- Set of tasks -
#1 In the records, switch "screenshot" to "image" from the line with "The height and" up to and including the line with "center [362, 459].", leaving everything else unchanged. Return only those lines, without the pictures.
#2 Continue the passage about the 1988 film Pepeng Kuryente from where it stops.

- Exercise text -
"""
Pepeng Kuryente: Man with a Thousand Volts is a 1988 Filipino science fiction action film written and directed by Jose Yandóc and starring Ramon Revilla as the titular character. Also starring are Ramon "Bong" Revilla Jr., Dante Rivero, Marissa Delgado, Ramon Zamora, Melissa Mendez, Gwen Avila, Alicia Alonzo, Cecille "Dabiana" Iñigo, and George Estregan Jr. Produced by Imus Productions, Pepeng Kuryente was released on November 16, 1988. Critic Lav Diaz gave the film a negative review, criticizing its lack of direction, slow pace, superfluous scenes, and constant product placement.
"""
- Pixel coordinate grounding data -
"""
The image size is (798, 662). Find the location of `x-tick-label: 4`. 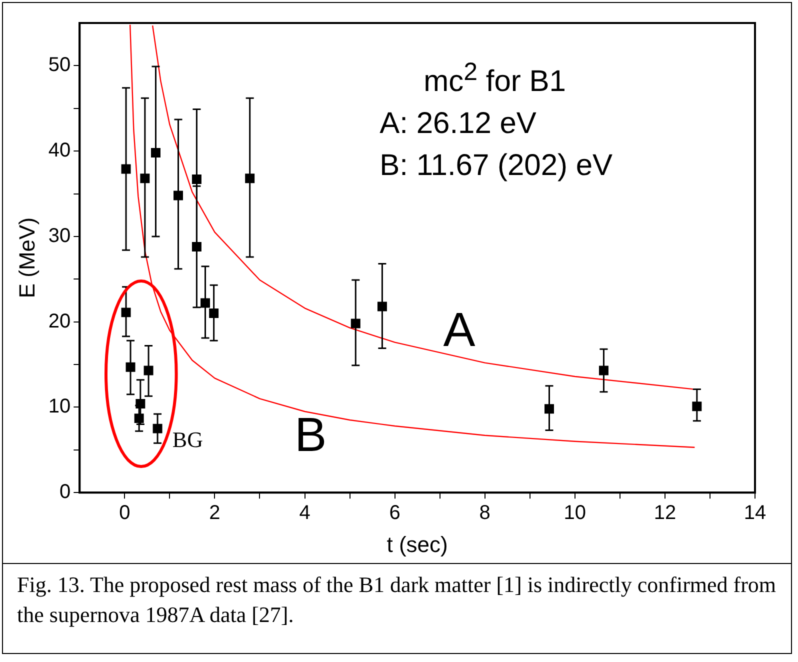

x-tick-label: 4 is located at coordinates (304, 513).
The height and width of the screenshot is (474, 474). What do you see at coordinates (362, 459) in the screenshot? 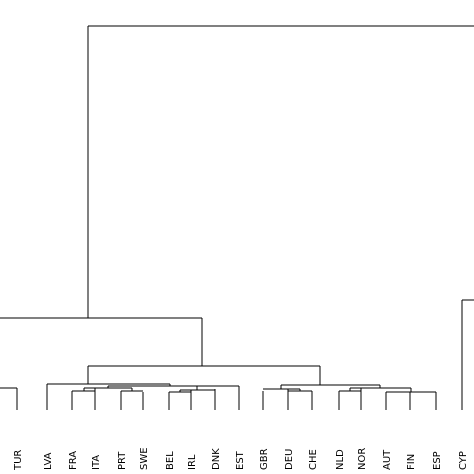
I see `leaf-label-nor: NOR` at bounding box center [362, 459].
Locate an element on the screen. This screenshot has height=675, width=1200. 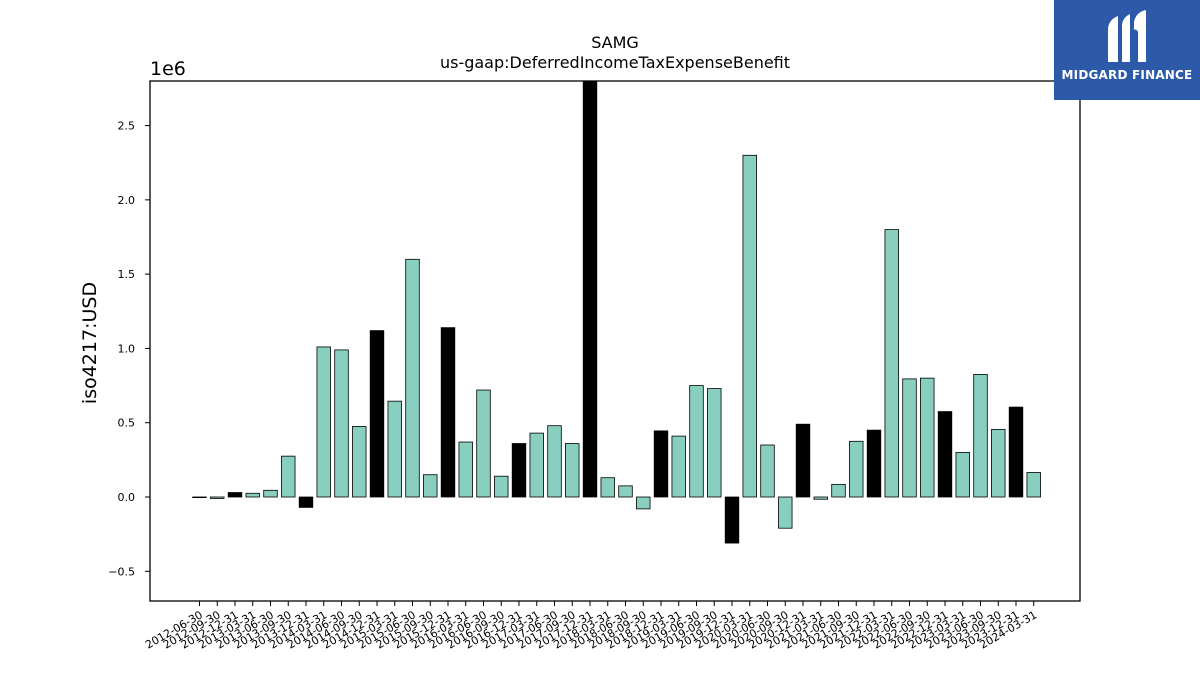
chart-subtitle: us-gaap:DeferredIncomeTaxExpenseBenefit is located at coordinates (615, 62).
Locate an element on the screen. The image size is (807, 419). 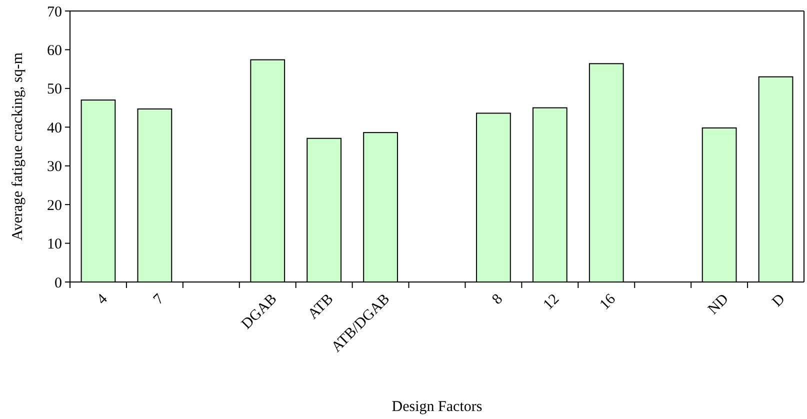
"""
- Expected outputs -
#1
The height and width of the image is (474, 474). What do you see at coordinates (362, 459) in the image? 
I see `leaf-label-nor: NOR` at bounding box center [362, 459].

#2
Cast
Ramon Revilla as Pepeng Kuryente
Ramon "Bong" Revilla Jr. as young Pepe
Dante Rivero as Dennis
Marissa Delgado as Marcelina
Ramon Zamora as Bruno
Melissa Mendez as Isabel
Gwen Avila as Maricris
Alicia Alonzo as Aling Rosa
Rose Ann Gonzales as young Maricris
Cecille "Dabiana" Iñigo as court clerk
George Estregan Jr. as young Richard
Baldo Marro as inmate (young Pepe and young Siso's arch-enemy)
King Gutierrez as inmate (Pepe and Siso's arch-enemy)
Rodolfo "Boy" Garcia as Mang Doro
Palito as Toothpick
Lito Anzures as Bo. Captain of Julugan, Tanza, Cavite
Bomber Moran as Lucas
Lucita Soriano as Mang Doro's Wife
Marco Polo as young Siso
Edwin Reyes as Anselmo
Renato del Prado as Siso
Ingrid Salas as Auntie Juana
Johnny Delgado as Richard
Amay Bisaya as Bisaya
Augusto Victa as the judge
Miniong Alvarez as Miniong

Release
Pepeng Kuryente was released on November 16, 1988.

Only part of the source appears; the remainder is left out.